* _Given request_: Copy out the lines of the records below, from the line containing "You are a computer-use agent." through the end of the records, keeping every character unchanged.

* _Records from a pointing dataset_:
##########

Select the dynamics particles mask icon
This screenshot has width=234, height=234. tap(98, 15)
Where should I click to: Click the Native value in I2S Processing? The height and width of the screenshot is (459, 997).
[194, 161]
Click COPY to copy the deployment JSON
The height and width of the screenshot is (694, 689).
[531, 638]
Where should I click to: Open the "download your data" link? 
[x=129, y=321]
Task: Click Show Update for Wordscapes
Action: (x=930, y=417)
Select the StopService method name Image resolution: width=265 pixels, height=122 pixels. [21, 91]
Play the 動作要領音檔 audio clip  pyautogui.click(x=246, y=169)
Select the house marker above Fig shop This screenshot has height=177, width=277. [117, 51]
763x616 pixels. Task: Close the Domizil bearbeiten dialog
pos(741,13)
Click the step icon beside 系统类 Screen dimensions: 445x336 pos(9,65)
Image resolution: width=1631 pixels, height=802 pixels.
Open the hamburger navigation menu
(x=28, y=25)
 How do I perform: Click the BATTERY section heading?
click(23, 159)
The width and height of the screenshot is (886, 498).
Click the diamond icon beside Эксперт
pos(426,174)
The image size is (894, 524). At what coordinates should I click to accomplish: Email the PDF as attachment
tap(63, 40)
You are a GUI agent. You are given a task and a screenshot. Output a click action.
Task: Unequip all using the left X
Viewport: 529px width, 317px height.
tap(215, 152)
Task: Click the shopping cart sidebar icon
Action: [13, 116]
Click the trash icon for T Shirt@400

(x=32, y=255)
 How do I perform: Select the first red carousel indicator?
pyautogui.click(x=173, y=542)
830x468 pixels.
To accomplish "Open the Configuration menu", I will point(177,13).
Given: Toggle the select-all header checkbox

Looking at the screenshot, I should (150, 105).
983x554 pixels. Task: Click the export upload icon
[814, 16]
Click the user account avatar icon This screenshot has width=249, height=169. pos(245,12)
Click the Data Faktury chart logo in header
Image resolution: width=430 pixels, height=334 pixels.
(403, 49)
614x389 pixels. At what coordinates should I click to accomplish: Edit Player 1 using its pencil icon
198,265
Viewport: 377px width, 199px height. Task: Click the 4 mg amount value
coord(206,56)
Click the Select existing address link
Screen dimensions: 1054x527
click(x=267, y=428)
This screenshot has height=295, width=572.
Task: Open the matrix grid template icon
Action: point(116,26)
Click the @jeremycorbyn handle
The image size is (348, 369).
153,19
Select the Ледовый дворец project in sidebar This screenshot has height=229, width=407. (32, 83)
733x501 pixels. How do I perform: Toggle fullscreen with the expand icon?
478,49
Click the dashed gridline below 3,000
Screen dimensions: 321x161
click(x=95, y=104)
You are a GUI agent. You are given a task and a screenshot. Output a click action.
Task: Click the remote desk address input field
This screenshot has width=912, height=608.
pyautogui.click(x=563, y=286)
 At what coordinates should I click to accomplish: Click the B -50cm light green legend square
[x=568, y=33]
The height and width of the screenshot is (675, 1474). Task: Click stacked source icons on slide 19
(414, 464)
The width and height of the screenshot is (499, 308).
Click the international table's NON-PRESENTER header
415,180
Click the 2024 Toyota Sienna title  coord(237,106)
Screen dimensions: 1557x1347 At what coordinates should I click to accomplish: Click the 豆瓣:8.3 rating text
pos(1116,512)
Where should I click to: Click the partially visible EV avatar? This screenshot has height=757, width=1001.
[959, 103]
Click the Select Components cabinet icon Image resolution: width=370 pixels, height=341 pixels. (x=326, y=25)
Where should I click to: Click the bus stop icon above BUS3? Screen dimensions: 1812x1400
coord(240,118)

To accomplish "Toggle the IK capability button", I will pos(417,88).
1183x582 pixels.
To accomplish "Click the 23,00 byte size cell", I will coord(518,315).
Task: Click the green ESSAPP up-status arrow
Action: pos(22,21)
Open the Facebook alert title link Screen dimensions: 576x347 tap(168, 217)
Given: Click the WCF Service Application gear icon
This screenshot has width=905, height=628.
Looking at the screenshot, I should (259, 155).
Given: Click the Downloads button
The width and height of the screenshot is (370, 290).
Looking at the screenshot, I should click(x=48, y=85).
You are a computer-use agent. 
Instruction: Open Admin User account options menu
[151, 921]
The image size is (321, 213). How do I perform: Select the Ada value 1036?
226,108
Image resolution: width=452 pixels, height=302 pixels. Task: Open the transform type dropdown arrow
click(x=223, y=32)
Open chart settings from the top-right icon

##########

* _Output for this exercise_:
You are a computer-use agent. 
Instruction: Open Admin User account options menu
[151, 921]
The image size is (321, 213). How do I perform: Select the Ada value 1036?
226,108
Image resolution: width=452 pixels, height=302 pixels. Task: Open the transform type dropdown arrow
click(x=223, y=32)
Open chart settings from the top-right icon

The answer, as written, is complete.